Durchaus ernstzunehmen ist dabei die Ankündigung der Regierung, eine Wirtschafts-, Finanz- und Währungspoliik betreiben zu wollen, die so tut, als sei das Land schon EG -Mitglied - auch wenn es noch völlig in den zwölf Sternen steht, ob Brüssel dem Wiener Begehren, wenn überhaupt, noch in diesem Jahrtausend stattgeben wird. Schließlich enthält der österreichische Staatsvertrag einen Neutralitäts -Vorbehalt, der von einem breiten gesellschaftlichen Konsens getragen wird, aber dem langfristigen Ziel der Politischen Union EG-Europas schlichtweg entgegensteht.
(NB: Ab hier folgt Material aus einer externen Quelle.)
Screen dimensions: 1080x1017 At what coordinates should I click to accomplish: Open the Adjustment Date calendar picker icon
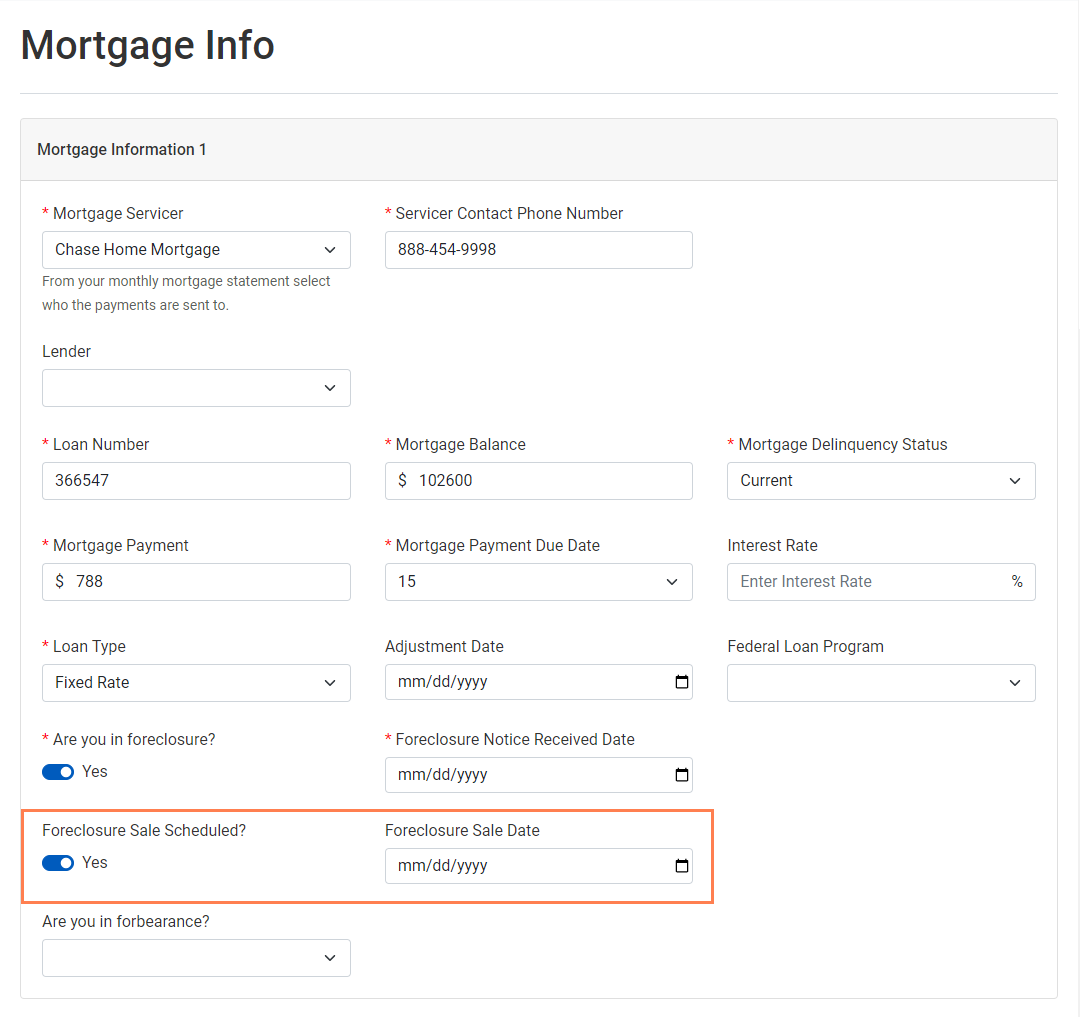click(x=681, y=682)
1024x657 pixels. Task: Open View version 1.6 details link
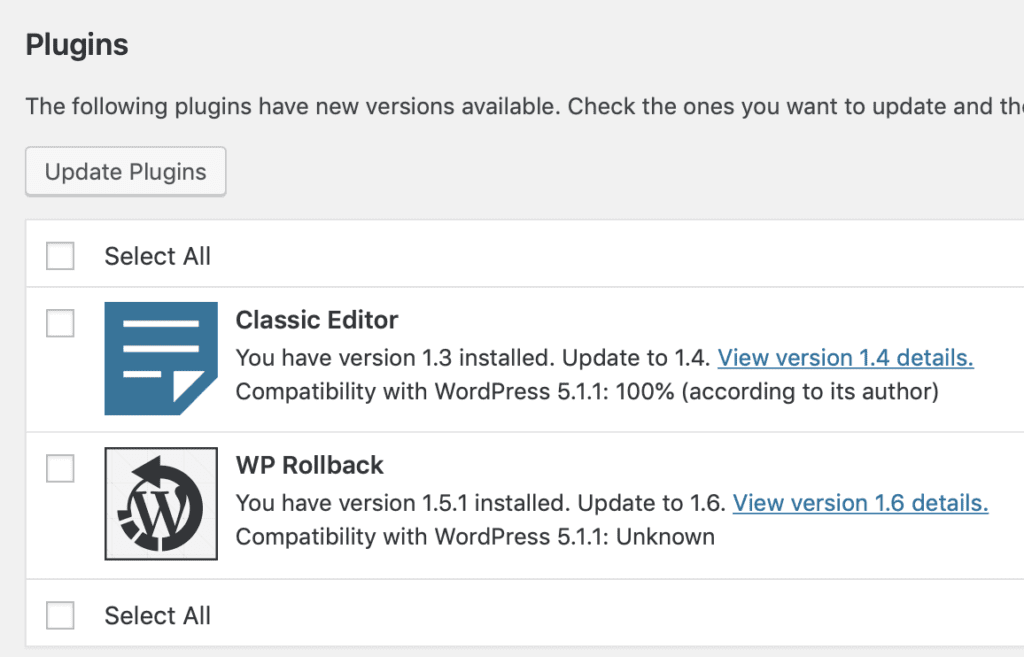(860, 503)
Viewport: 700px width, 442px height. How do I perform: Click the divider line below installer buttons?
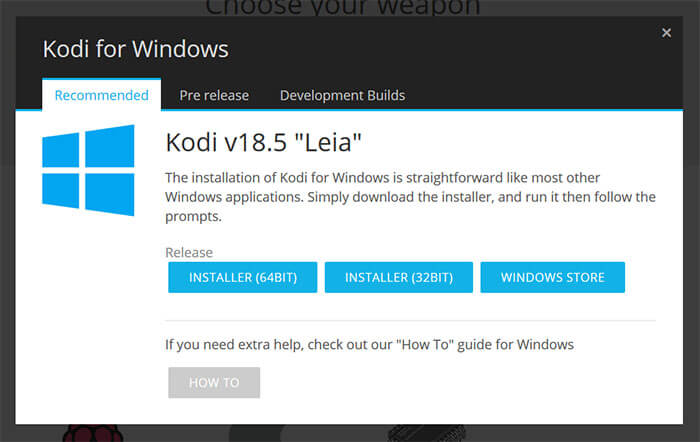click(x=410, y=321)
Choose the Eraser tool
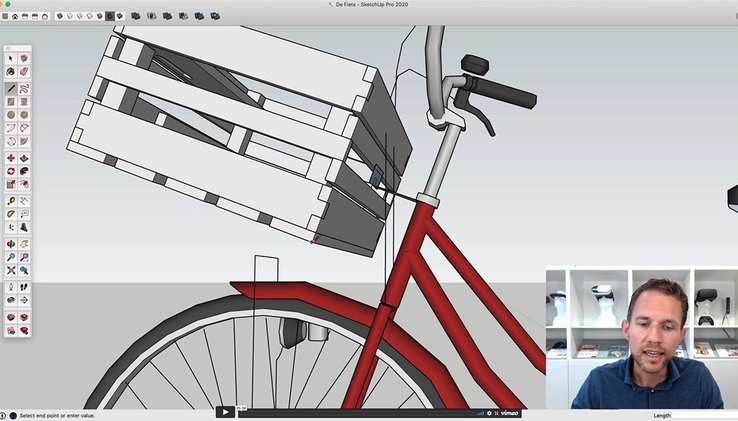The height and width of the screenshot is (421, 738). tap(24, 73)
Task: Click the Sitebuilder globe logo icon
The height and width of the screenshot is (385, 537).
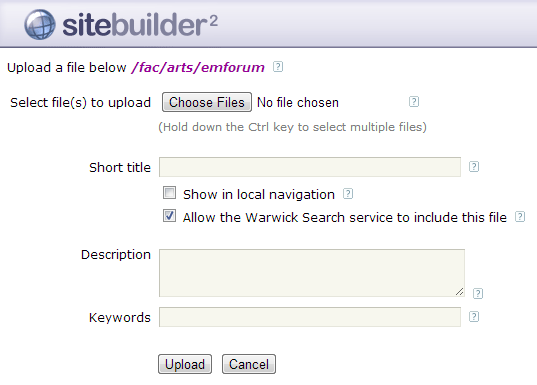Action: coord(40,24)
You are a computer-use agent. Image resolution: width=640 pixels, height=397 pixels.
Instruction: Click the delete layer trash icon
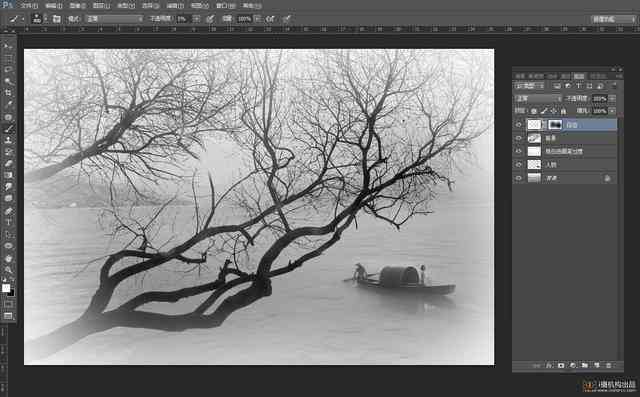[608, 366]
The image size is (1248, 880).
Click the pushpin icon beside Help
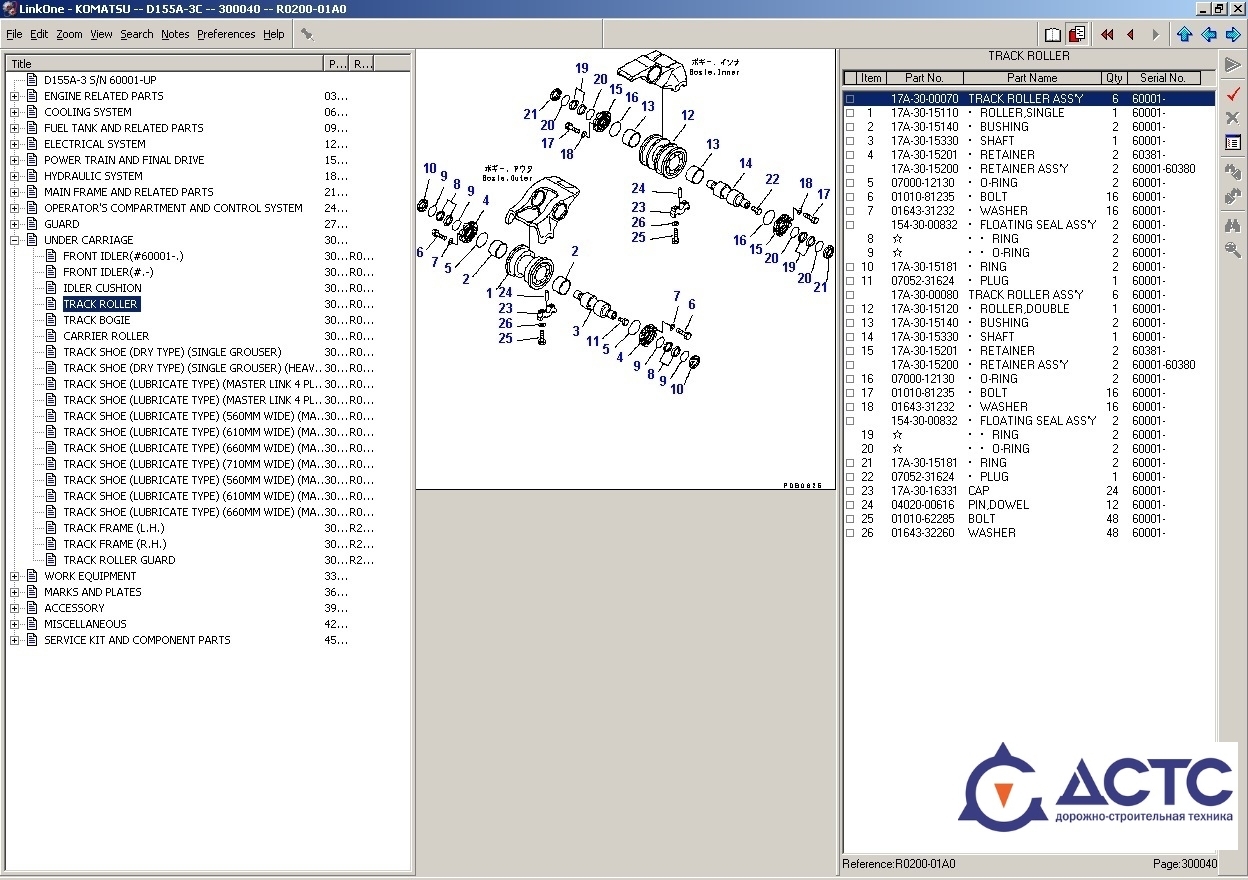(x=307, y=34)
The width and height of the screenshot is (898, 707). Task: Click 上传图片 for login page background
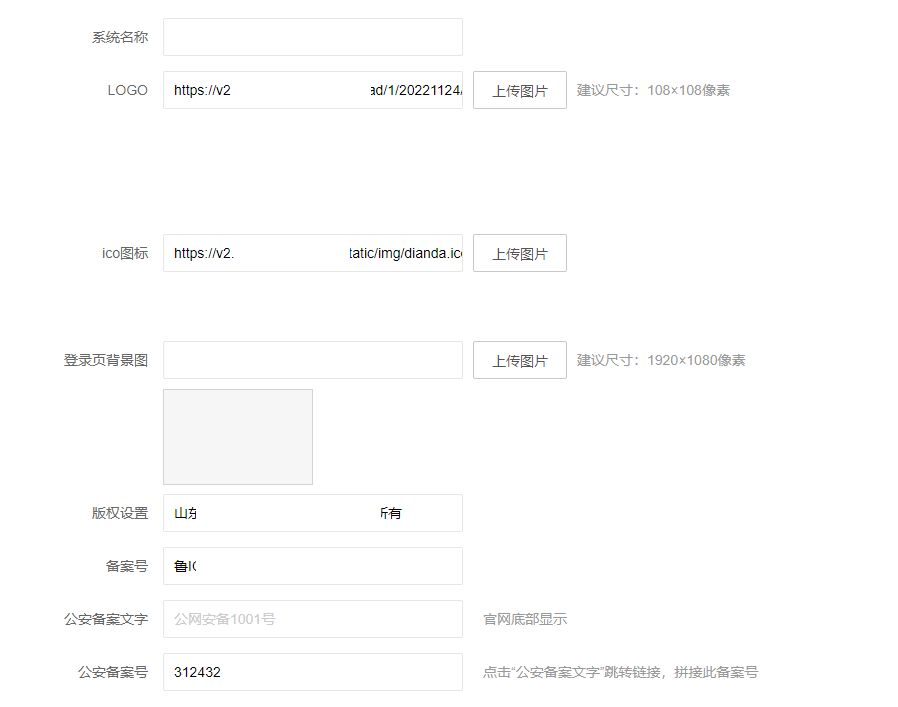pyautogui.click(x=519, y=360)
Was für die österreichischen Integrationisten als Nachteil gelten mag, hat für die Kommission in Brüssel durchaus geostrategischen Vorteile. Österreich wäre zwar Netto-Zahler in der EG, hat seinen Schilling schon längst fest an die D -Mark gekoppelt, verfügt über einen weitgehend EG -orientierten Außenhandel und eine relativ entwickelte Infrastruktur einschließlich der begehrten Alpenpässe. Bedeutsamer ist jedoch für Brüssel, daß sich das Land aufgrund seiner EG-Randlage als neutralistisch -kapitalistische Drehscheibe zwischen der EG und Staaten wie Ungarn und Jugoslawien eignet, deren Wirtschaft in einem viel zu desolaten Zustand ist, als daß sie gleichfalls in die EG aufgenommen werden könnten. Da ist, unter welchem Namen auch immer, eine nach Osten und Südosten erweiterte Freihandelszone mit regionaler österreichischer Hegemonie für die Kommission politisch interessanter als eine Erweiterung des EG-Territoriums um drei Prozent.